The more you grow like this, the more productive and useful you will be in your knowledge of our Lord Jesus.
(2 Peter 1.5-9)
I think we all like to believe that our lives can be of benefit to someone, that we are making a positive difference by being here – it gives us a sense of value, of purpose in our daily routine. In fact, the bible tells us that we are designed for a purpose – to know and be known by God, to enjoy the world he has made for us and to share with one another the love he shows us.
Although that original purpose has been frustrated in part by the rebellion of humanity against God’s authority, still as followers of Jesus, with his life quickening our spirits, we are called to live to share the gospel, by word and deed, and to declare God’s glory until Christ comes again.
Peter’s words in the passage at the top of this blog are a challenging piece of instruction for early believers in how they might become more and more equipped to fulfill God’s purpose in their lives – and they apply equally to me today.
It is all very well to be transported through music and meditation into a state of rapture as I worship God, but if my faith only ever produces private pleasures, then it is not something to be proud of. I may be comforted in times of weariness and loss by the knowledge of Jesus love for me, but if that same love is never shared by me with others, then I am being utterly selfish and un-Christlike in my response to His grace.
Yes, indeed, God has been pleased to call me His own, to grant me faith, to forgive and restore me to His family. But the story is so much bigger than that! I am a tiny little part of a great Redemption narrative that includes all of creation and all time, and in which I have a role to play in the lives of many other people. My personal salvation is NOT the end of the story, but only a little sub-paragraph, which should see me joining in with a great multitude of God’s people to fulfill His purposes and ultimately to fall in worship before Him.
I am saved for a purpose; to be – in whatever situation He chooses to place me – the person He calls me to be.

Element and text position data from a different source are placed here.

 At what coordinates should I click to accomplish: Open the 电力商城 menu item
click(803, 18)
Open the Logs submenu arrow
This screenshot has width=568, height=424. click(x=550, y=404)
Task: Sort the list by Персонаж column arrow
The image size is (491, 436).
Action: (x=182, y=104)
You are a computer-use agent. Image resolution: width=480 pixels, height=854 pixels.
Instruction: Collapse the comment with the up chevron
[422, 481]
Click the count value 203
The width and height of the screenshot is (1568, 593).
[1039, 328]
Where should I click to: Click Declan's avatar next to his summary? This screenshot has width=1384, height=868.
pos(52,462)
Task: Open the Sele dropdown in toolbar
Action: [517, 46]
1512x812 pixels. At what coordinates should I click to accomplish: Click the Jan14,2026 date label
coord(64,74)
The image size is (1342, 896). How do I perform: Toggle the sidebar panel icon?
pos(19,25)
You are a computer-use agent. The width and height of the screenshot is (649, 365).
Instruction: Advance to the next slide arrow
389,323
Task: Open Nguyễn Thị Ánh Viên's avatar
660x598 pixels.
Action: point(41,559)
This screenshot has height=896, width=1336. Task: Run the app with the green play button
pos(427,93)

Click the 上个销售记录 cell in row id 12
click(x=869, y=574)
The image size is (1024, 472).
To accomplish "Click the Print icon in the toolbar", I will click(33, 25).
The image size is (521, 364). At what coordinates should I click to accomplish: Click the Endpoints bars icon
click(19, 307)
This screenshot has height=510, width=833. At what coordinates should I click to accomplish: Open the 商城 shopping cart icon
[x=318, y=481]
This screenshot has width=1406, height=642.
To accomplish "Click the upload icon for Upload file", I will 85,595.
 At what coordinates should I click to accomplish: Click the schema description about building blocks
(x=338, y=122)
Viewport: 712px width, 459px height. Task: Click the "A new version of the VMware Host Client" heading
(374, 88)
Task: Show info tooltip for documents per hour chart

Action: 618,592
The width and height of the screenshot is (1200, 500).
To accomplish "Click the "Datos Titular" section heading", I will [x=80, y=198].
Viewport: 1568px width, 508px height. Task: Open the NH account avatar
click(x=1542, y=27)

I am to accept that what might feel like very hard situations for me personally, will ultimately be for the blessing of others – and I am especially to accept that I may never know how God chooses to use me in those situations.
I am not God, I cannot see all the implications of every situation, and so I cannot possibly see how He is working all things together for His purposes – but I can choose to trust His word when He promises that He is doing that very thing.
And so I come back to the list which Peter wrote, of qualities of Christian character which can be deliberately cultivated, and which will help me to be productive for Jesus – in whatever ways He chooses to use me. I need all of these, need to grow in cheerful perseverance, in knowledge of God and His word, so that I might serve Him faithfully and steadily.
I thank God that it is by His power at work in me, that these qualities are developed – although I certainly need to play my part. I thank God that He sees my desire to be more like Christ, and forgives my frequent failures to do so! I pray for the steadiness of spirit which will allow me to travel on, a pilgrim on a quiet path, trusting Him to be with me and for me at every step of the way. May John Bunyan’s beautiful words be more and more true for each of us in the days ahead:
Who would true valour see? Let him come hither;
One here will constant be, come wind, come weather;
There’s no discouragement shall make him once relent
His first avowed intent to be a pilgrim.